The car halts at the Thailand-Burma Railway Centre or the Death Railway Museum and Research Centre located in the heart of Kanchanaburi. The museum gives an insight into the terrible conditions in the rough terrain and the dangerous tropical diseases that the POWs had to experience in the camps. There are artefacts excavated from the camps, a three-dimensional representation of the full length of the railway, with camp sites identified by lights, a graphic POW hospital, and a statue of Australian POW Ray Parkin’s famous sketch of two malaria victims supporting a man dying of cholera. The research centre is dedicated to researching the history of the railway and individual prisoners of war. It provides information and personal tours for family members seeking answers about their relatives.

Across the street from the museum is the immaculately-preserved war cemetery, where a large number of those who died building the bridges have been laid to rest. Each of the grave markers, all uniform in size, precisely spaced, has its own beautiful flowering plant. The markers have different epitaphs inscribed on them, immortalising the specific soldier.

The car weaves its way through narrow streets and stops at the sturdy iron bridge on the River Kwai. The famous 300-metre railway bridge still retains its power and symbolism. Its centre was destroyed by bombs in 1945, so only the outer curved spans are original. Nothing remains of the wooden bridge built downstream. You can roam over the bridge, walk as far as you like. There are safety points along it where you can stand if a train appears. You can opt to take the coloured train across the bridge and back or simply walk.

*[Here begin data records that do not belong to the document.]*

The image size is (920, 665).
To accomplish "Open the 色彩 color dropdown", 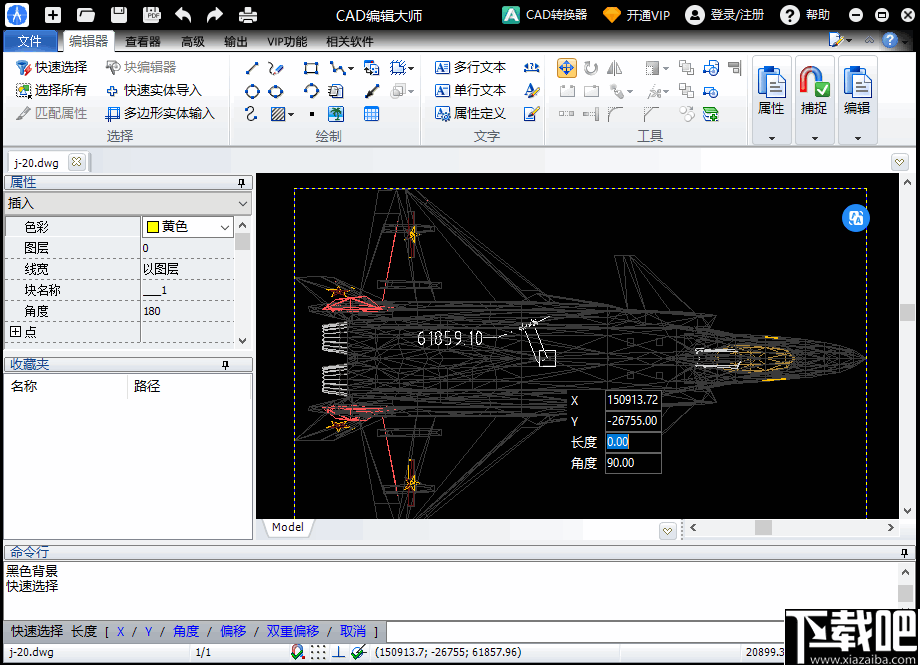I will pos(224,227).
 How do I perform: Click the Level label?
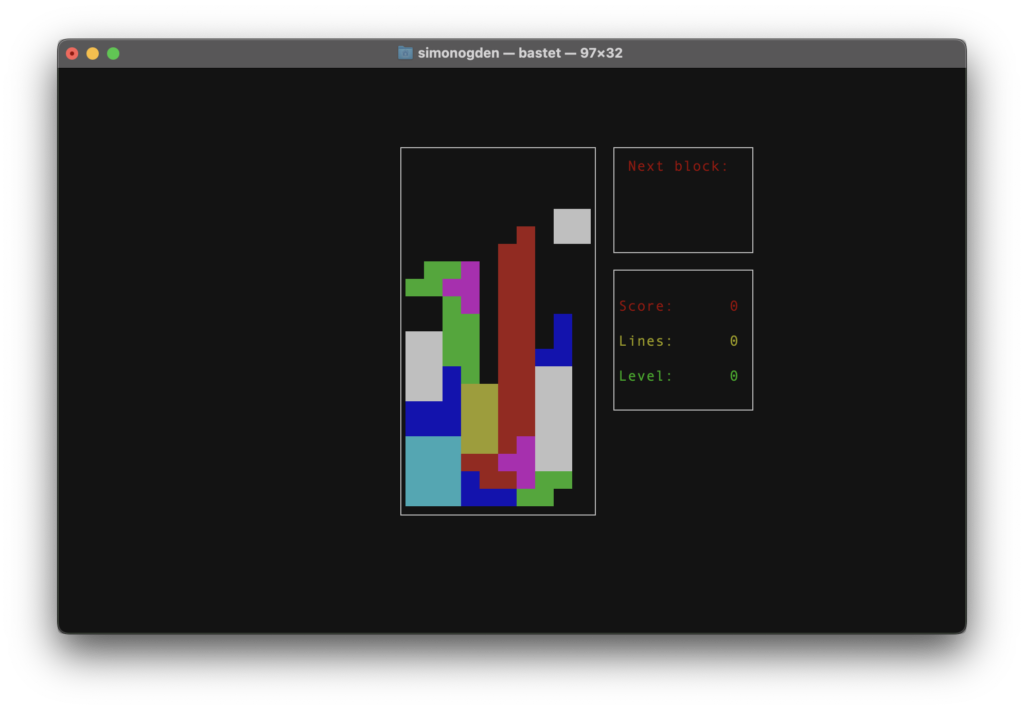click(x=645, y=376)
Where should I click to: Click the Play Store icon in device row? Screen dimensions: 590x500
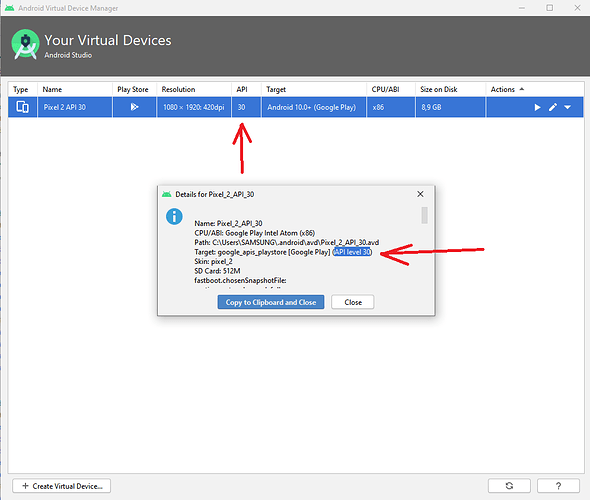(134, 107)
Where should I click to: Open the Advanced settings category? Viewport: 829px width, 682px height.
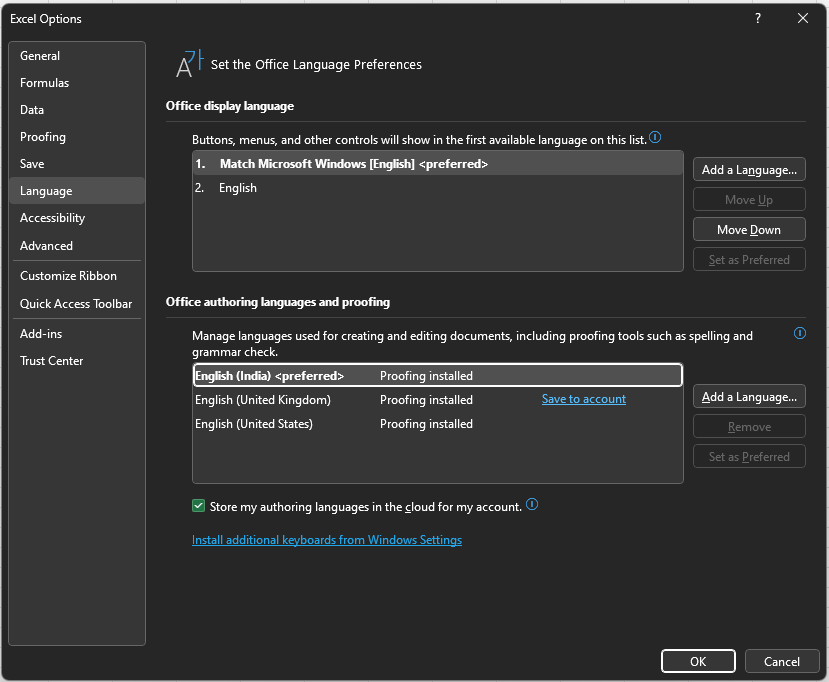point(46,246)
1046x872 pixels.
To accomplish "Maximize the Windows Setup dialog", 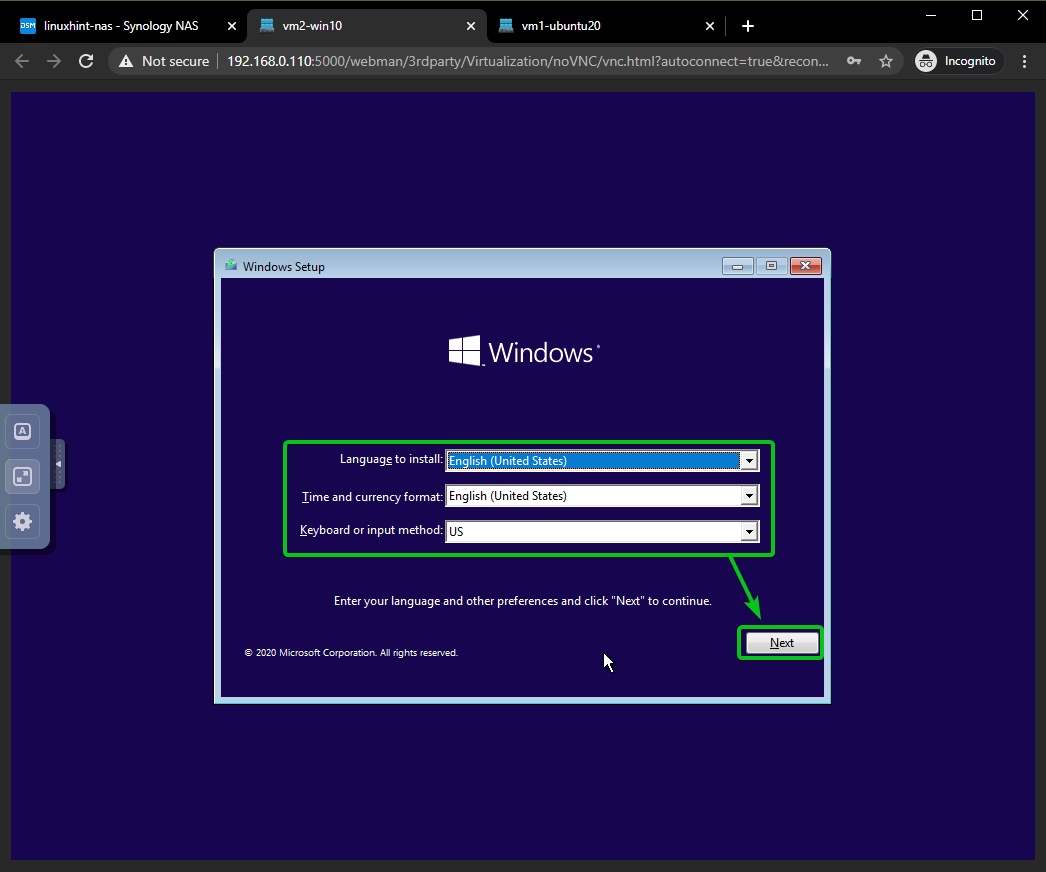I will (771, 266).
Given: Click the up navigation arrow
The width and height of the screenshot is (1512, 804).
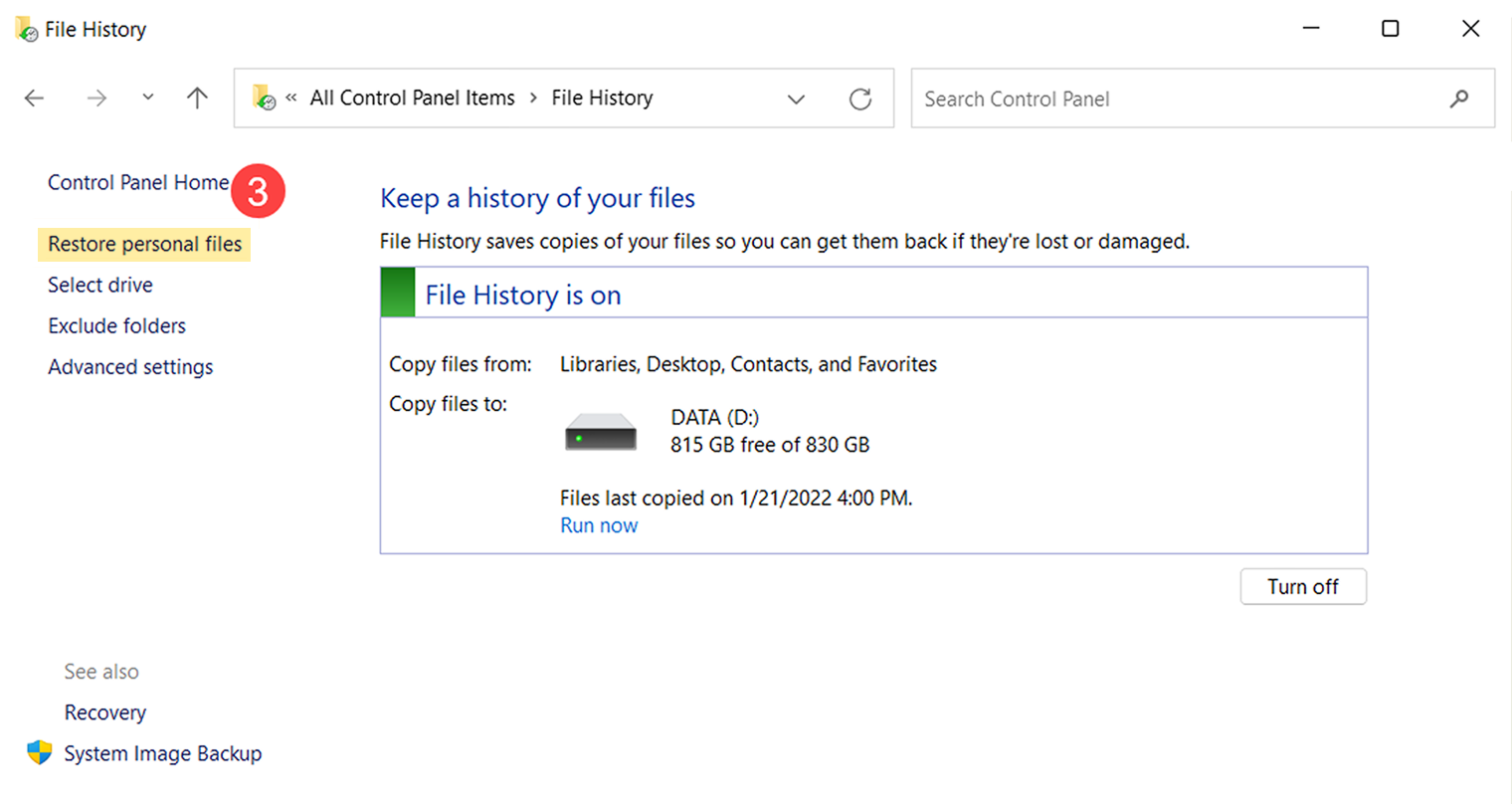Looking at the screenshot, I should tap(197, 98).

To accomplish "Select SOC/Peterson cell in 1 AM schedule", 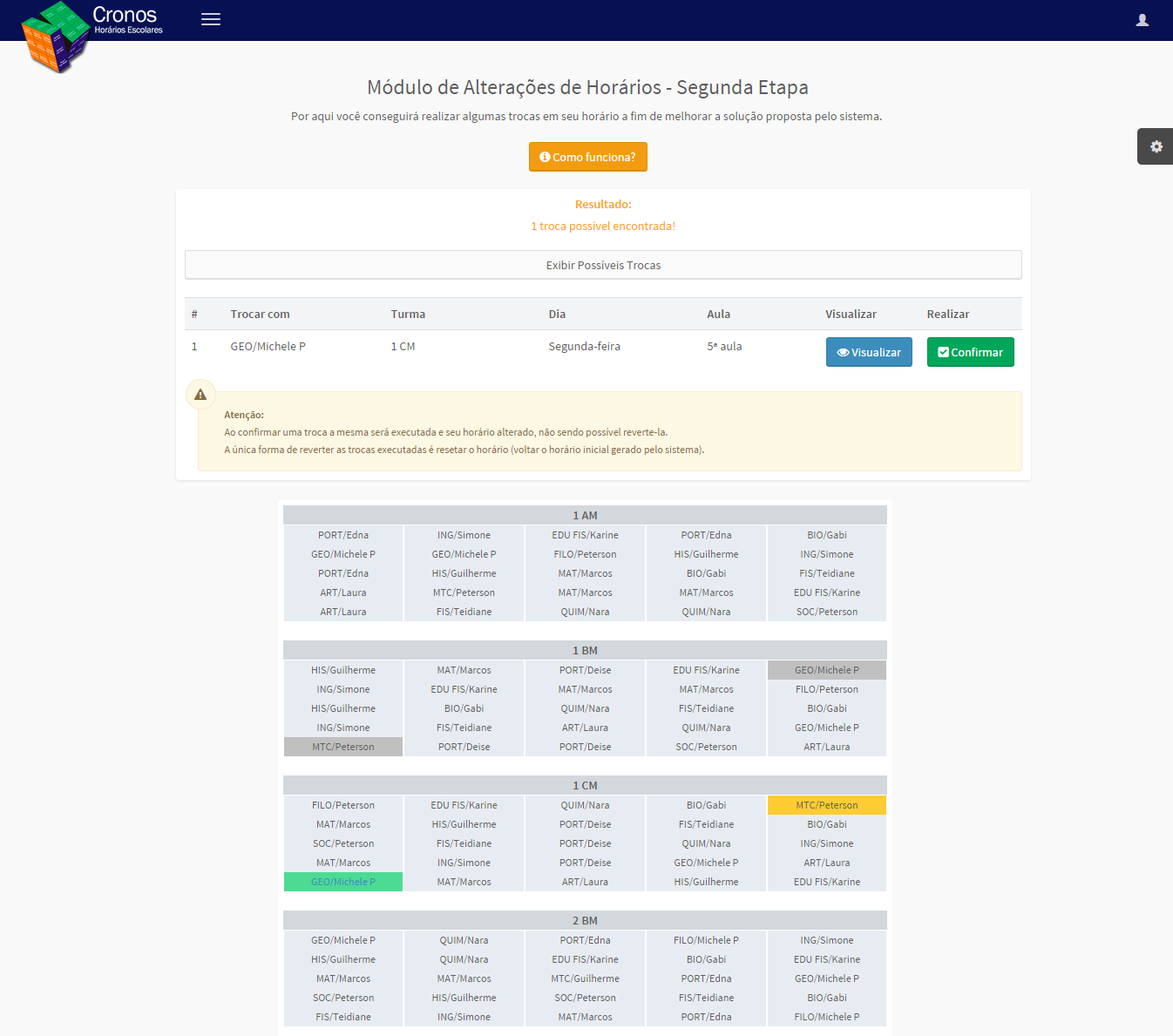I will point(826,612).
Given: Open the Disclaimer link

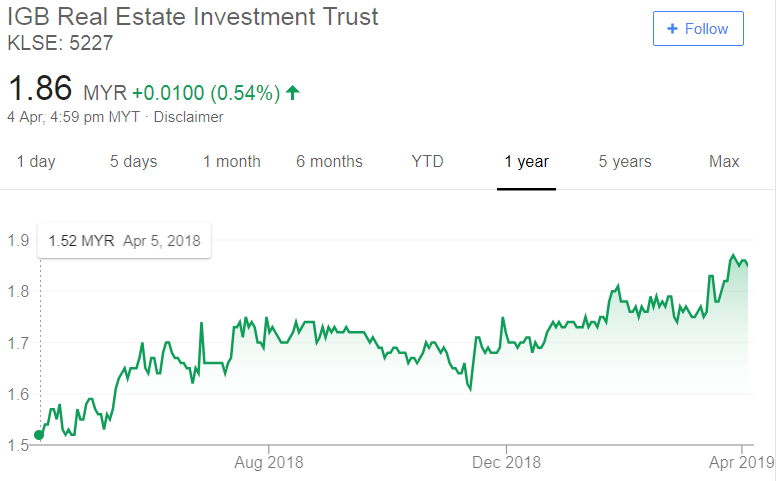Looking at the screenshot, I should click(188, 117).
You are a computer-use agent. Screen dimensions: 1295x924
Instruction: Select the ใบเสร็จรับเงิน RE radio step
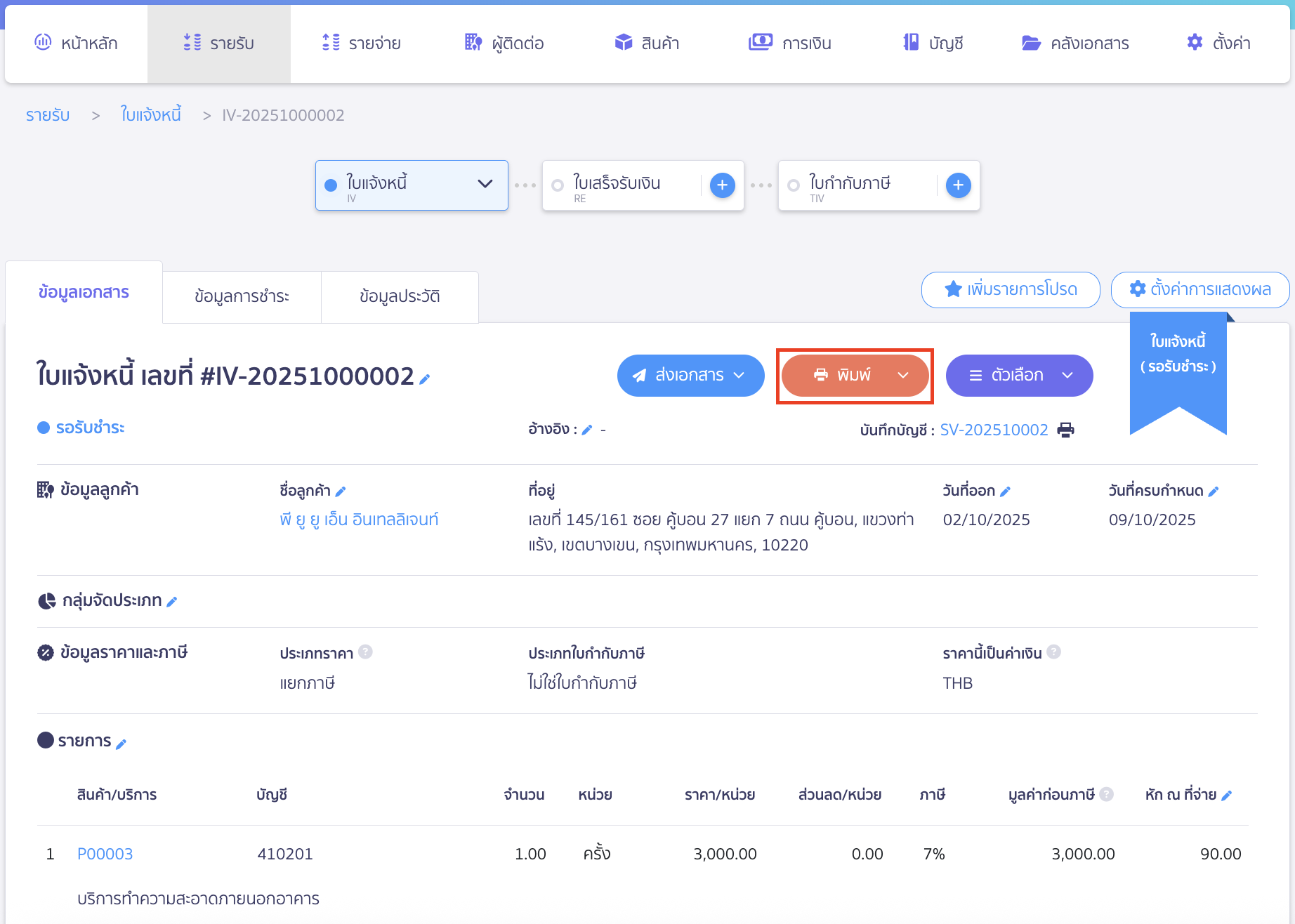click(x=558, y=185)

The walk along the rusty rail track with the green mountains serving as a backdrop and the brown river below, amidst a strange silence only interrupted by the giggles and squeals of tourists posing for photographs on the bridge, is quite an experience. The bridge, the railway track, the cemetery, the deaths, the harrowing realities of the atrocities, the typically lush South-Asian scenery, is a concoction of sights, enriching, informative and haunting.